I’m the kind of person who builds, appreciates, and likes owning rare, or one-of-a-kind things. In my personal collection of antiques and collectibles I have a paper money note from the Revolutionary War, a Vampire Killing Kit, an original 1955 Marylin Monroe calendar, unopened bottles of booze from the 1950s through the 1970s, and sheet music to Moonlight Serenade from the actual Glen Miller Orchestra. So of course when I decided I wanted a dash cam for the only ’53 Chevy in the world with shark fins, I knew I wanted something unique…something that looked period correct, but worked like a modern camera.
I used to collect old cameras, mostly from the ’20s and ’30s. I sold a lot off over the years but still have several that I found to be the most interesting. This includes a 1917 Kodak that I actually used once to take photos of my first car, my 1941 Dodge Luxury Liner. I still have that camera. I also have a couple of “pocket cameras” or “mini cameras” as they were called. One is only 3 1/2 long…about the size of the average dash cam. That gave me the idea.

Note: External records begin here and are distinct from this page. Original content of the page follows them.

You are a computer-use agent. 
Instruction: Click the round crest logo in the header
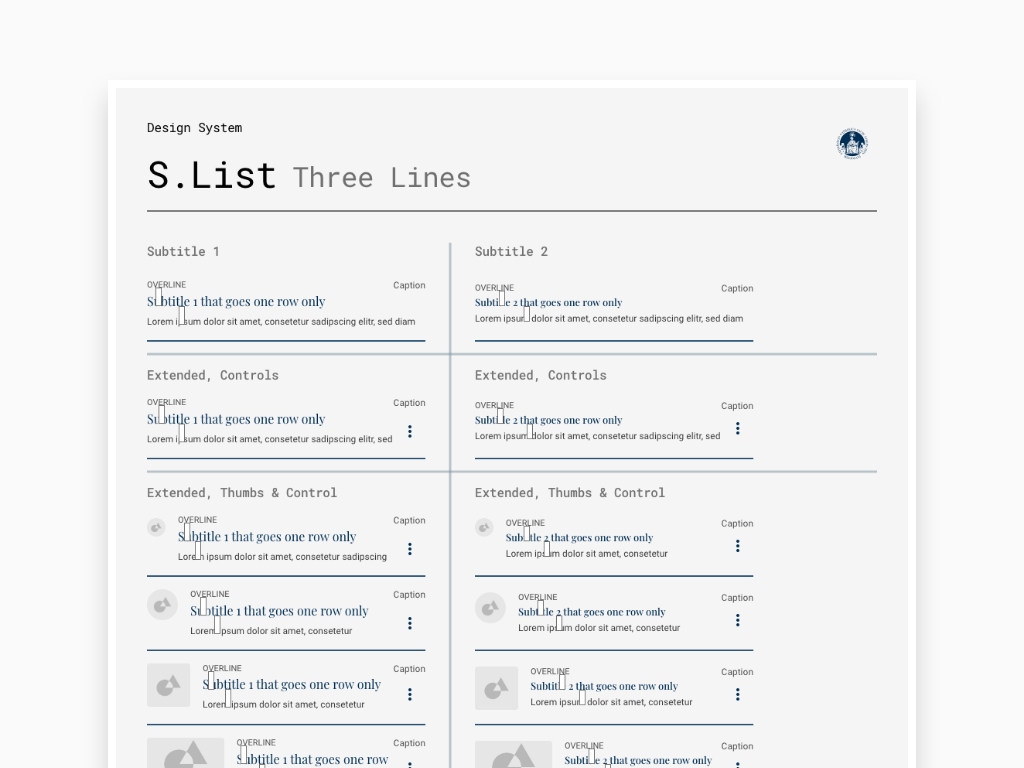[x=852, y=144]
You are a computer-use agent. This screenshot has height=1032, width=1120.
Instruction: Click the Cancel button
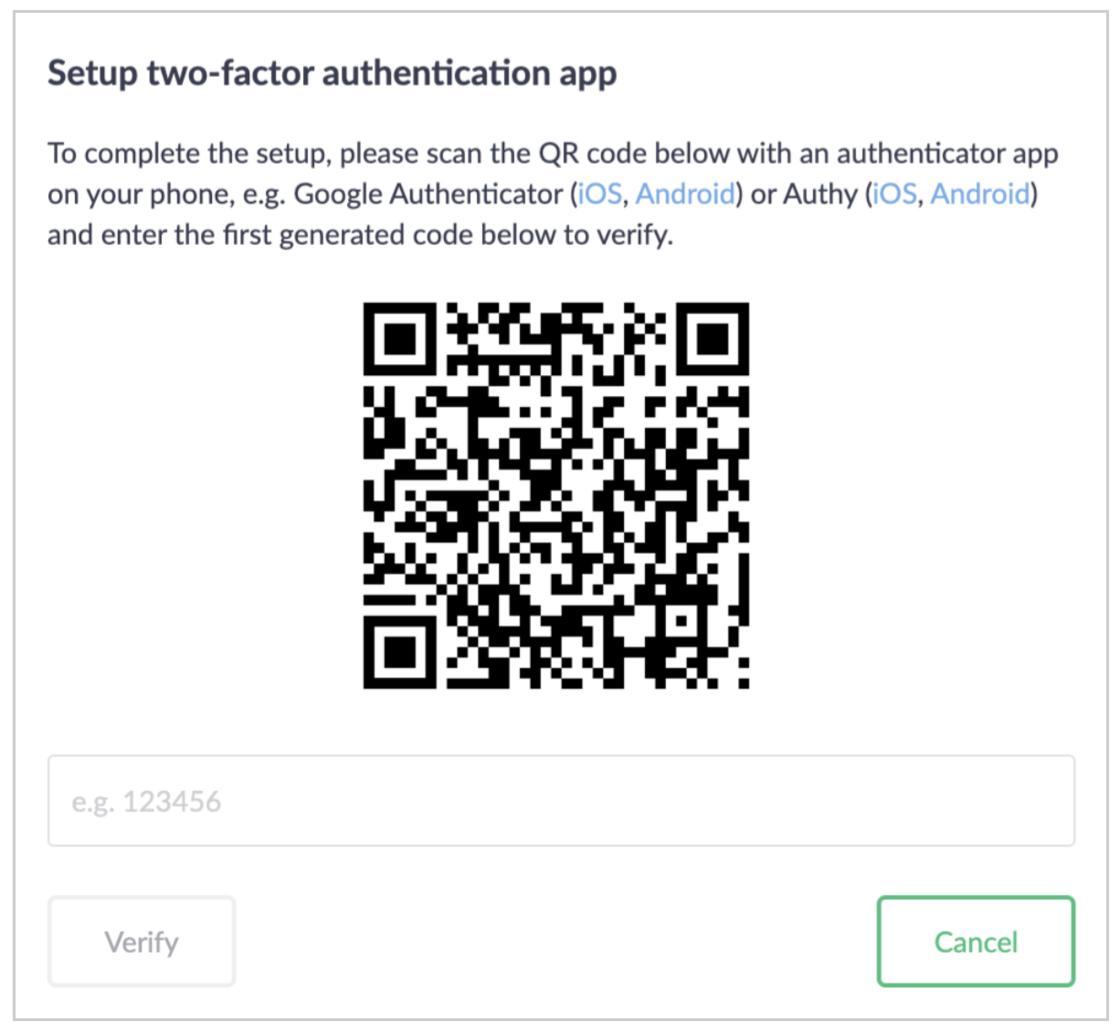tap(975, 941)
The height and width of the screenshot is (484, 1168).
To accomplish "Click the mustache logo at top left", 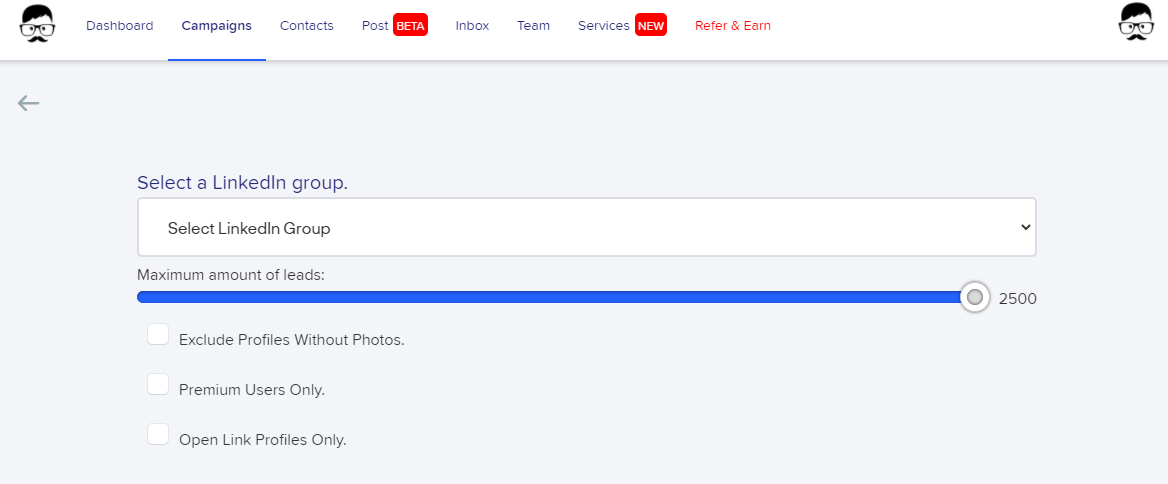I will tap(37, 23).
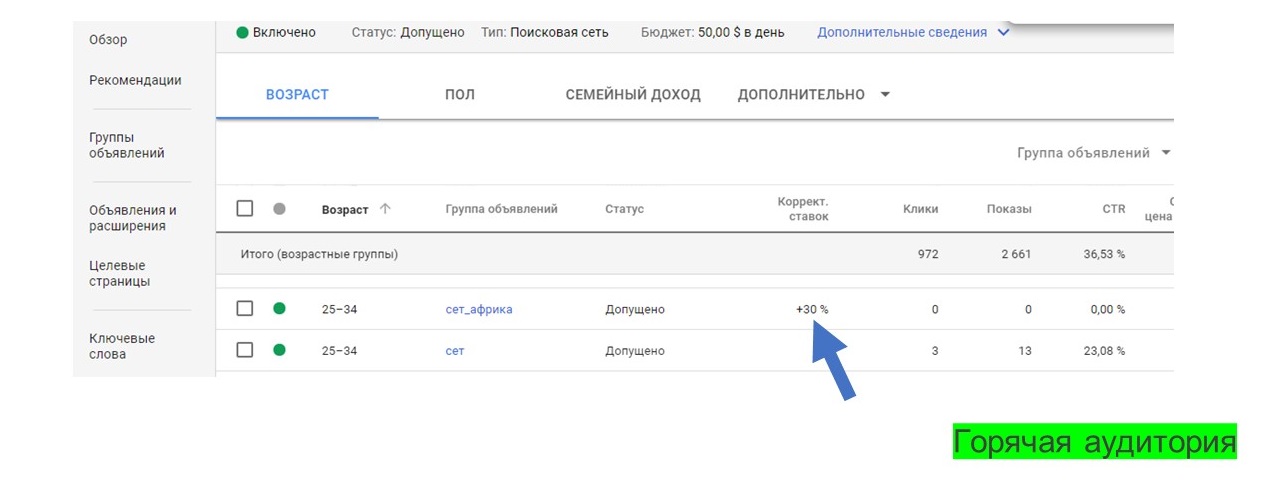Sort by the Клики column header
This screenshot has width=1278, height=483.
click(920, 209)
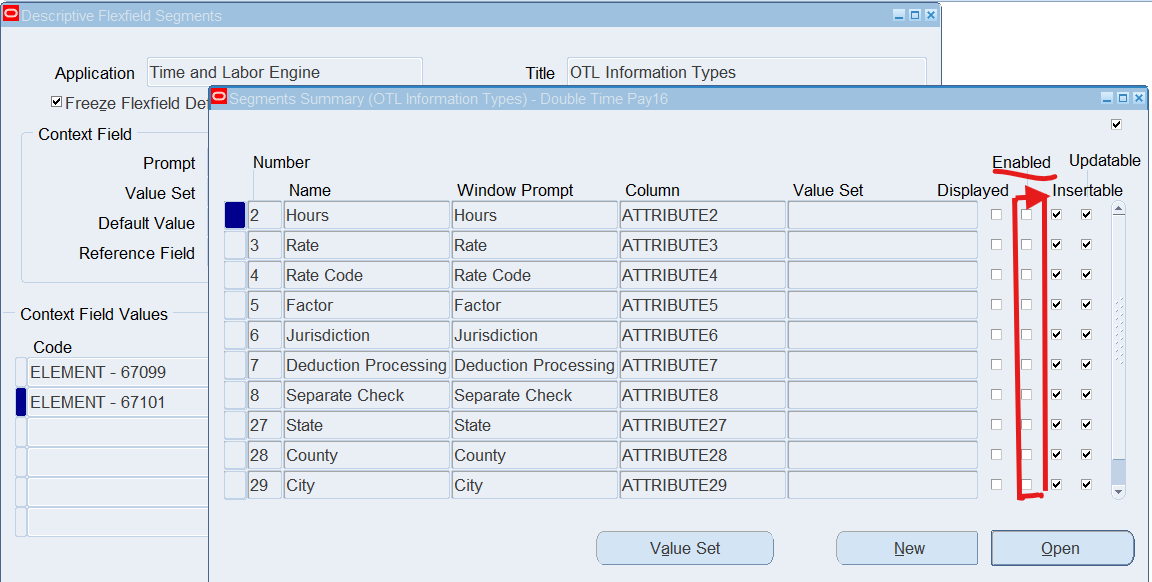Click the New button
The height and width of the screenshot is (582, 1152).
(907, 548)
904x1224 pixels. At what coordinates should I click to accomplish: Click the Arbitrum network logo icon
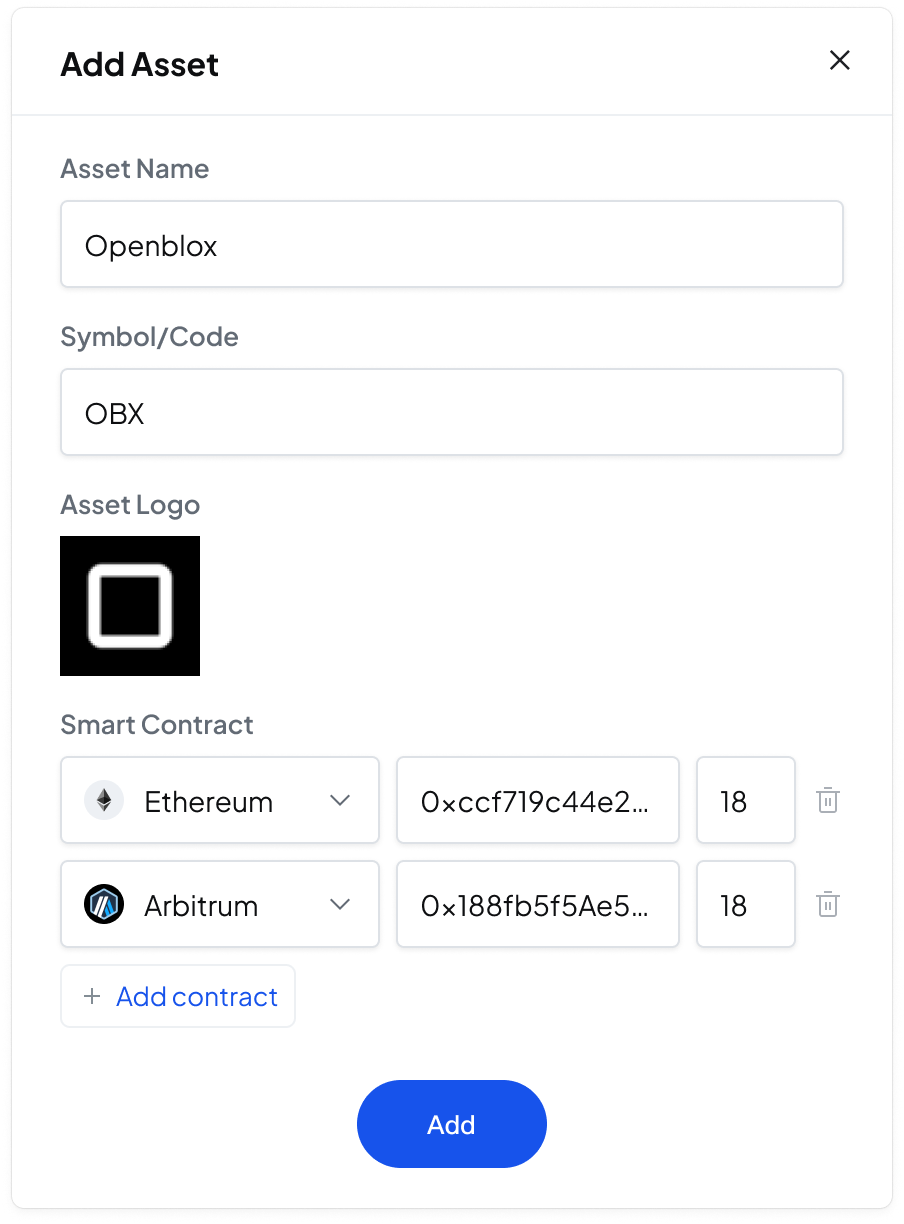point(104,905)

Then I remembered seeing square dash cams, and I imagined I could insert a small square camera right into one of these mini cams. Now, someone with more patience than I would probably be able to take a dash cam apart, retro fit all the parts directly into an old camera and make it work. I had a “better” idea, one that would end up taking only about two hours to complete.
I would work a complete square dash cam into the bellows area of camera. I took some measurements and found that my cameras were too small, so I bought a 1938 Kodak Bantam Pocket Camera on ebay.
I took my time taking the old camera apart, removing the bellows and lens, making sure to keep all the parts intact. Then I began fitting the dash cam into the body of the camera. That took some time and some cutting of the camera’s steel frame…heavy, 1930s steel frame. This camera is built better than most new cars. Anyway…
Once I got the dash cam to fit properly in the camera frame, I fastened it to the frame from inside using the same screw holes from the bellows. Then I fastened the front lens plate to the front of the dash cam.
Next I added a strip of the same canvas/vinyl material that I used on the Chevy’s cabriolet top to “fake in” the dash cam for a sort of bellows effect. And that was it!
The camera looks like something that would have been in a 1953 Chevrolet Belair, if things like dash cams existed in the 1950s. And it works like a new digital camera. To view the cam’s, just open the back of the camera.
That’s all there is to it. The world’s first and only antique camera dash cam for vintage cars, designed and created by yours truly, Christopher Pinto. Cheers.